Frequently asked questions

Is the Red Book the same as IVS?

No, but they are designed to work together. IVS are the international technical standards published by the IVSC; the Red Book incorporates IVS and adds RICS's professional, ethical and procedural requirements. A Red Book valuation is IVS-compliant by construction.

Does Red Book compliance apply outside the UK?

Yes. RICS Valuation – Global Standards apply to RICS members and regulated firms worldwide, with jurisdiction-specific supplements (such as the UK National Supplement) adding local requirements where relevant.

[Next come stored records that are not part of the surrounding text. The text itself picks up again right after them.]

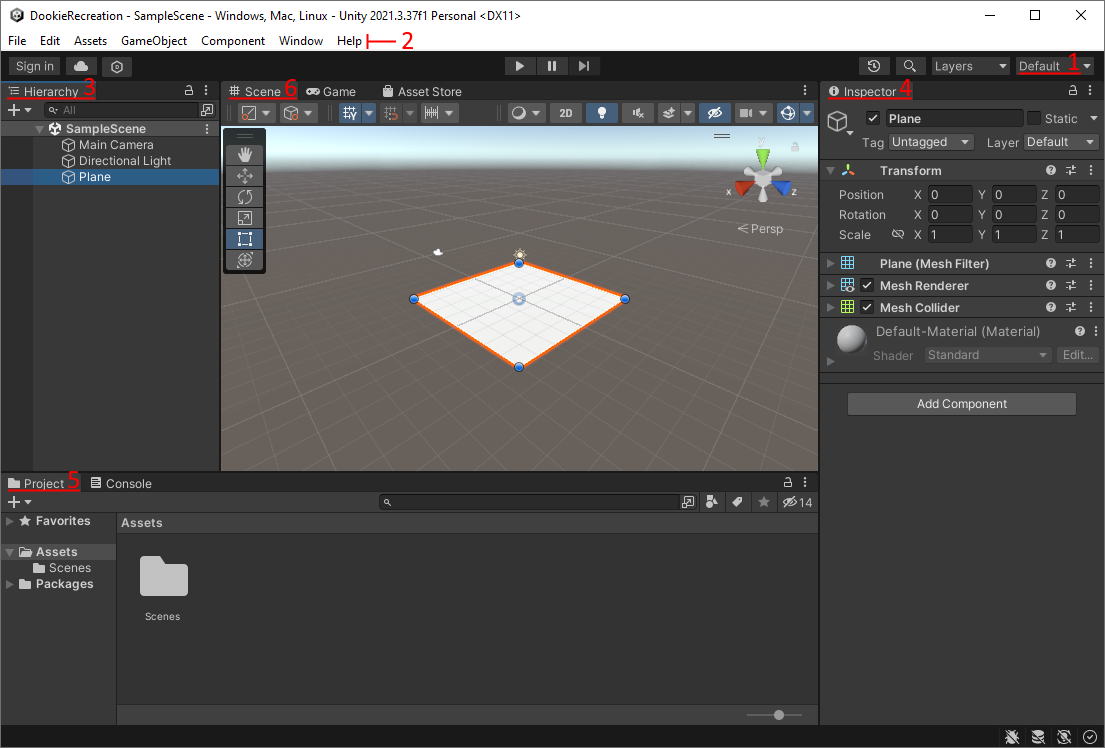Open the cloud services icon

82,66
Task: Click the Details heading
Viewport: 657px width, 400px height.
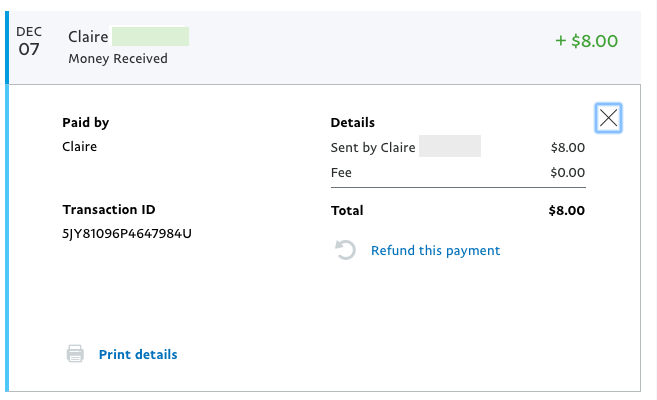Action: point(353,122)
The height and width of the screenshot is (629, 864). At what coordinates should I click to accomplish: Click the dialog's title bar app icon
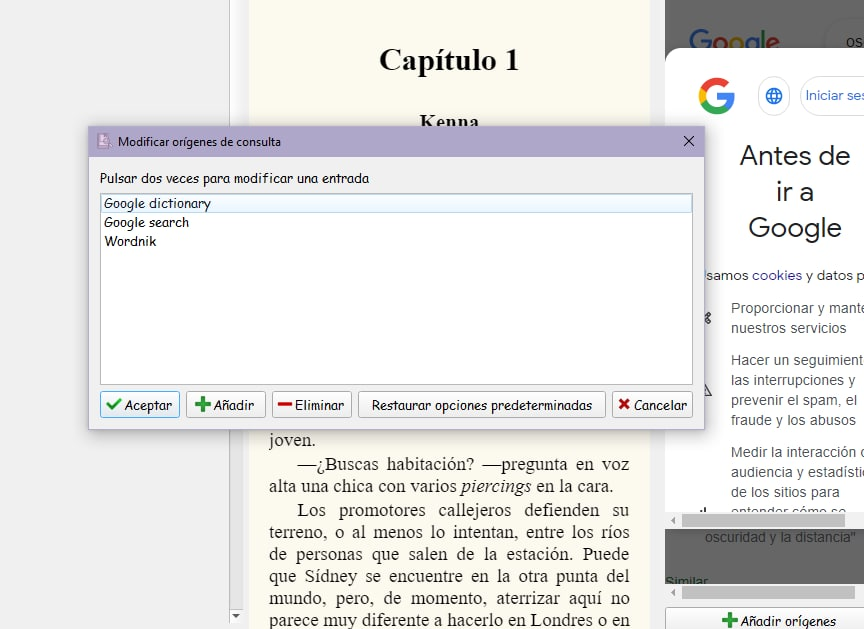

What changed most recently?

The current edition took effect on 31 January 2025, alongside the updated IVS. The headline changes: six mandatory VPS instead of five, a renumbered structure, a new standard dedicated to valuation models (VPS 5), and strengthened expectations around technology, data and ESG.

This guide is provided for general information and reflects the standards in force at the date of publication. It is not a substitute for the standards themselves — always refer to the current edition of RICS Valuation – Global Standards and to RICS guidance applicable in your jurisdiction.